Hi,
On Friday, October 4, 2013, Bill Shannon wrote:
> JSR-88 was created when we still required a lot of mapping from
> application resources to server resources, and that mapping was all done in
> product-specific ways. We've since added more and more standard ways to
> handle these deployment issues, so it's true that in many ways the problem
> is easier today, at least for many common cases.
>
Do you or anyone else remember what the exact rationale was for removing
JSR 88? I did some digging but couldn't find anything on the mailing lists.
If I understand correctly it was pruned in Java EE 6, made optional in Java
EE 7, and will be removed in Java EE 8, right?
About this pruning process, the mailing list discussion regarding JSR 77
proposed to make JSR 77 a candidate for becoming optional ("proposed
optional") in Java EE 7, but eventually it became optional right away.
There were no more follow ups to that discussion, so I wonder what changed.
> Managing applications seems doable.
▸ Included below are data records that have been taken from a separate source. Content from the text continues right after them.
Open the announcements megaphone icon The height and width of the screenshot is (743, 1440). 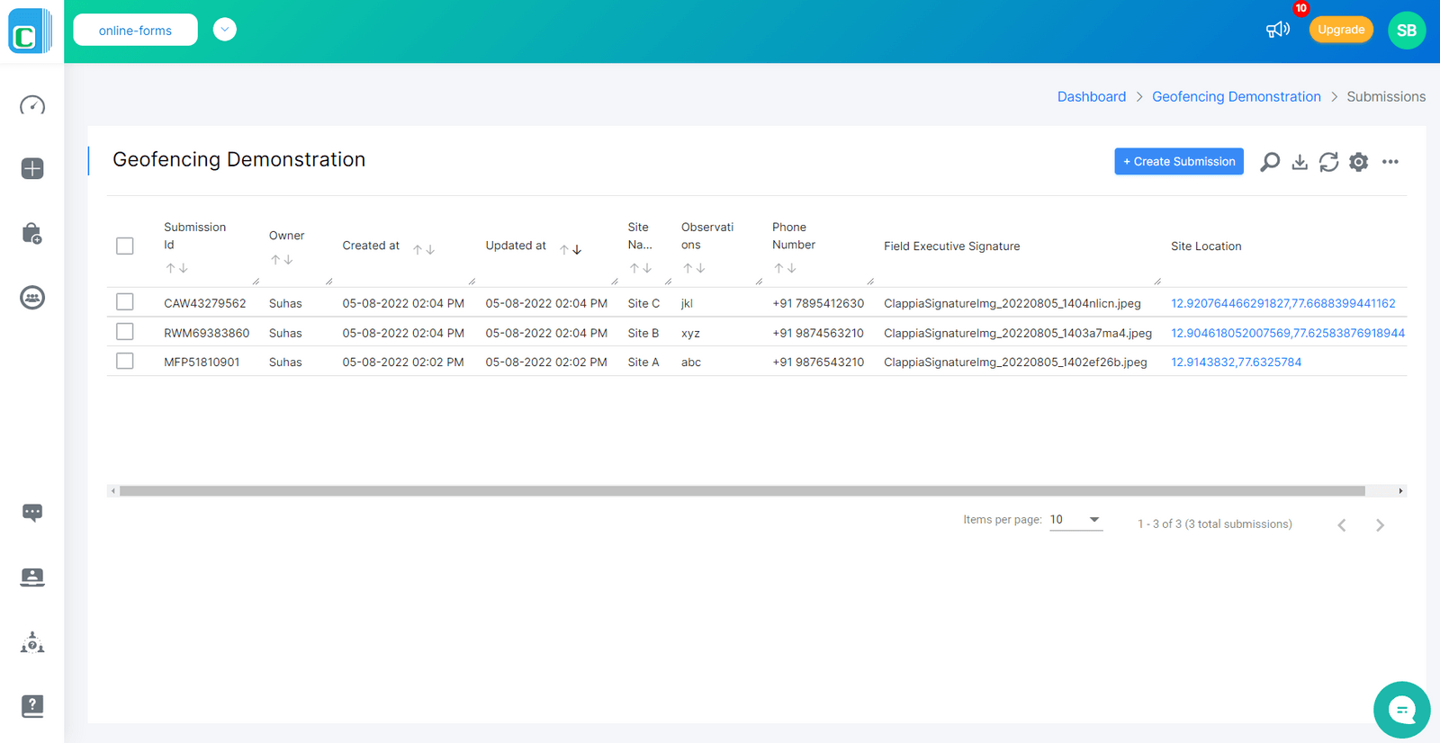1277,30
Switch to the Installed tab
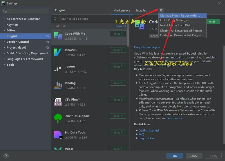 pos(141,11)
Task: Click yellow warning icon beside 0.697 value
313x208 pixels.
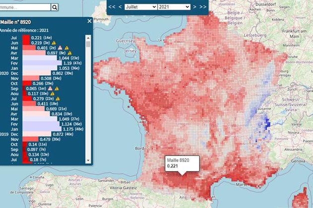Action: [70, 53]
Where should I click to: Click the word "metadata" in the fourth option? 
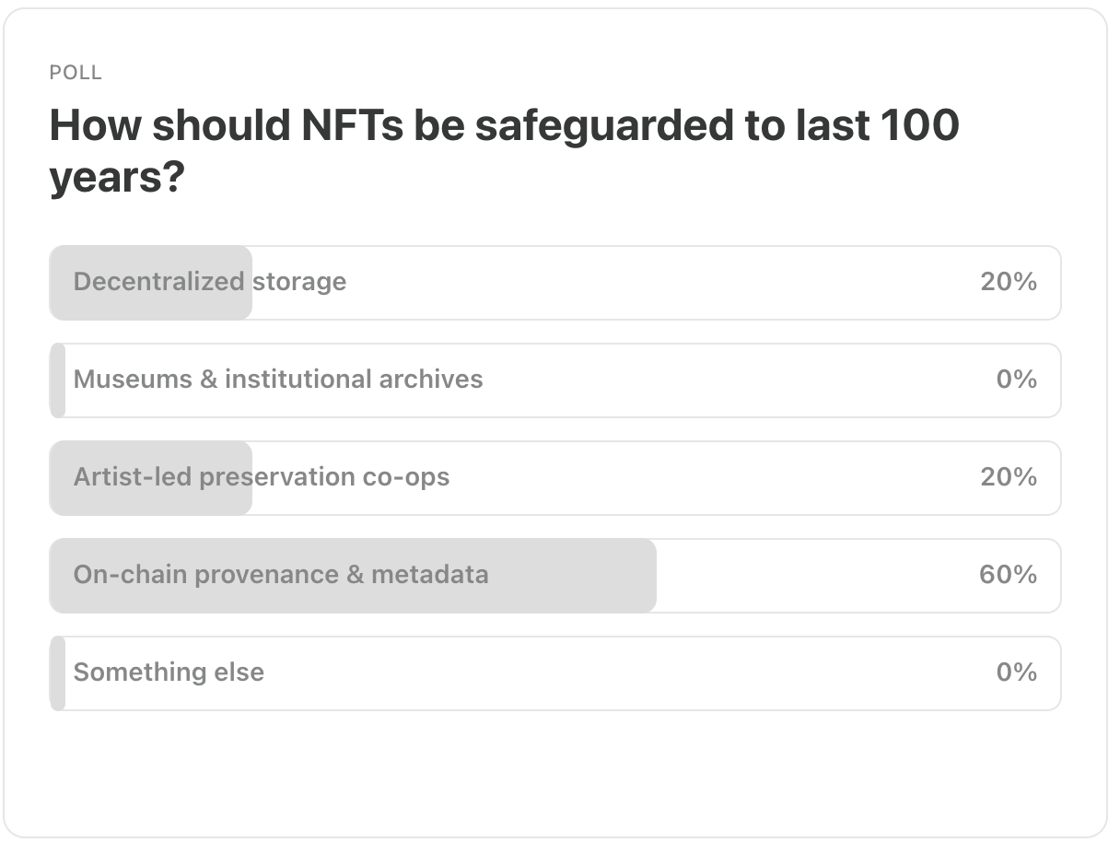click(x=429, y=575)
Controlling the server lifecycle is
> more problematic.
>
Maybe it's useful to define profiles for this?
The local server/development use case seems pretty well understood for
instance; it's what e.g. most Arquillian containers and Eclipse WTP server
runtimes implement.
Starting/stopping a local server and deploying/undeploying a single
application archive (including exploded archives) to this local server
without any need to come into contact with more advanced features such as
remote deployments, cluster environments, server specific
configuration/mappings etc would surely be a great and useful feature to
have for a variety of developer focused tasks.
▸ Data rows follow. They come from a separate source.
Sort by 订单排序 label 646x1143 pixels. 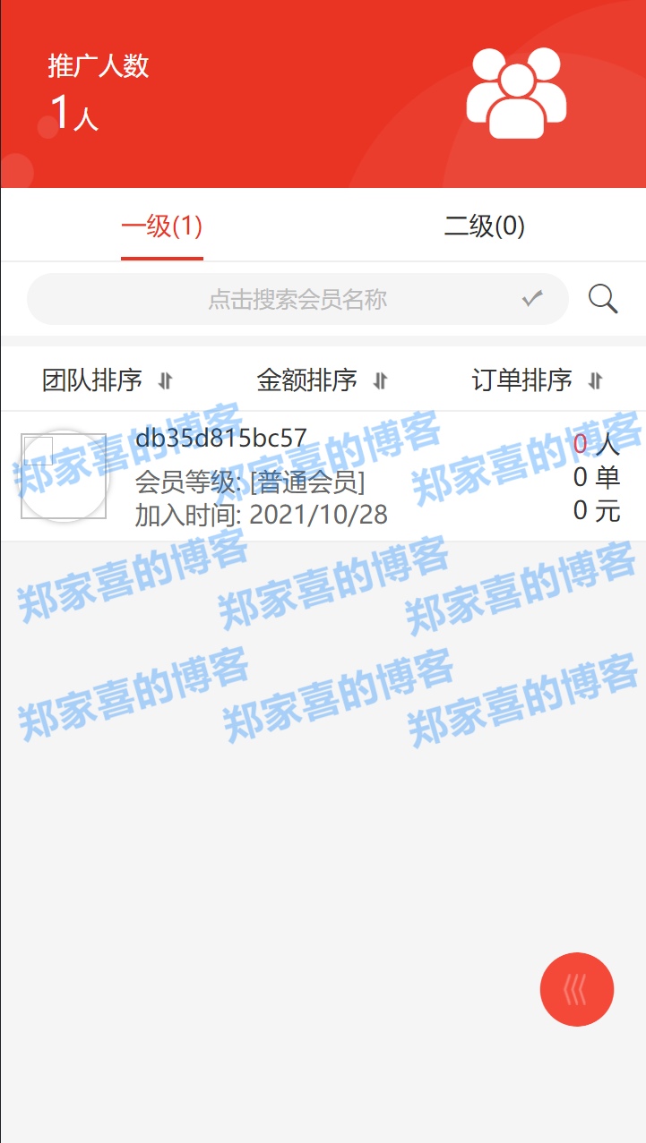[522, 380]
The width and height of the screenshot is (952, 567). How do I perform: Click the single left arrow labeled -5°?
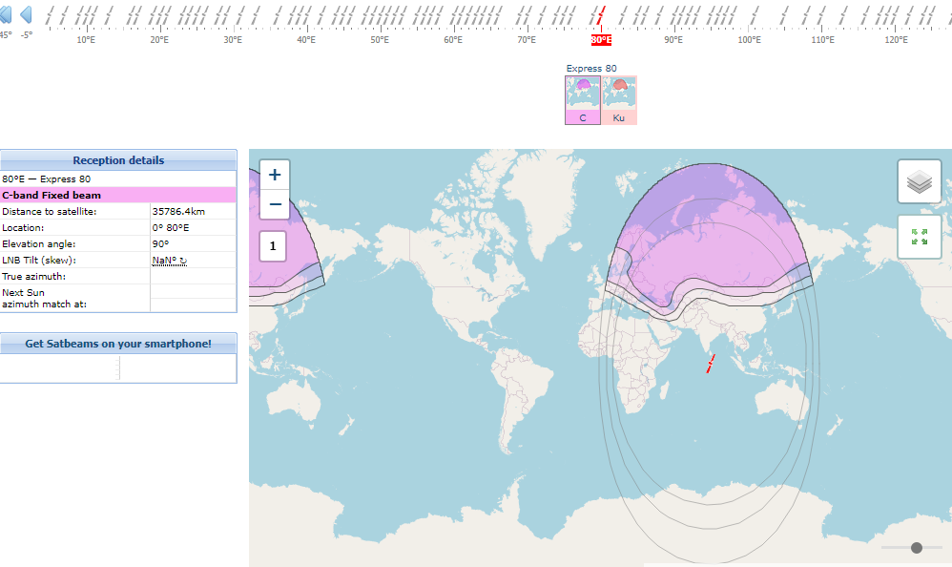tap(26, 14)
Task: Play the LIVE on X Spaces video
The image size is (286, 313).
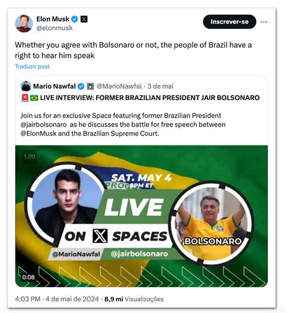Action: click(141, 216)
> Especially looking ahead to cloud/PaaS support, the server lifecycle might
> be controlled completely by the PaaS provider, with no way for a
> customer/user to start or stop a server.
>
True, although the customer/end-user may not be the only user of a server.
Even if a server is only accessible via PaaS by the end user, a system
admin may still be able to do deployments locally, maybe just for a local
test install. Perhaps even the TCK could use the same deployment APIs to
test a server for compliance. I assume that eg SAP Netweaver was tested for
compliance via some kind of local install, wasn't it?
> Even just thinking of a simple cluster environment, does stopping the
> server mean stopping the entire cluster, or just one server in the
> cluster? There's enough issues here that this isn't straightforward, and
> it might need to be optional since not all environments will be able to or
> will want to support it.
>
Things like support for clustering are probably hard to be mandated if
clustering itself isn't mandated by Java EE. Yet, what is the value of a
spec if too many things are optional? From my brief look into JSR 77 and 88
I got the impression that one of their issues was that too much is optional.
> Maybe it will take someone with a particular passion in this area to get
> it done despite otherwise low interest.
>
I'm personally passionate about this subject and have submitted a number of
related issues, but I'm not myself a real security expert. To really align
security in a new overal framework would also require cooperation from a
number of other specs (eg from the Servlet and EJB people).
The alternative perhaps is not going for a comprehensive framework, but
keep doing small incremental changes such as the programmatic login that
was added in Servlet 3.0 and the * role in Servlet 3.1/EJB 3.2 and JACC.
With the typical pace that Java EE moves in this will mean we're easily
talking about a decade (~3 releases) to get any amount of work done, but
even those small changes each release do help a lot.
Kind regards,
Arjan Tijms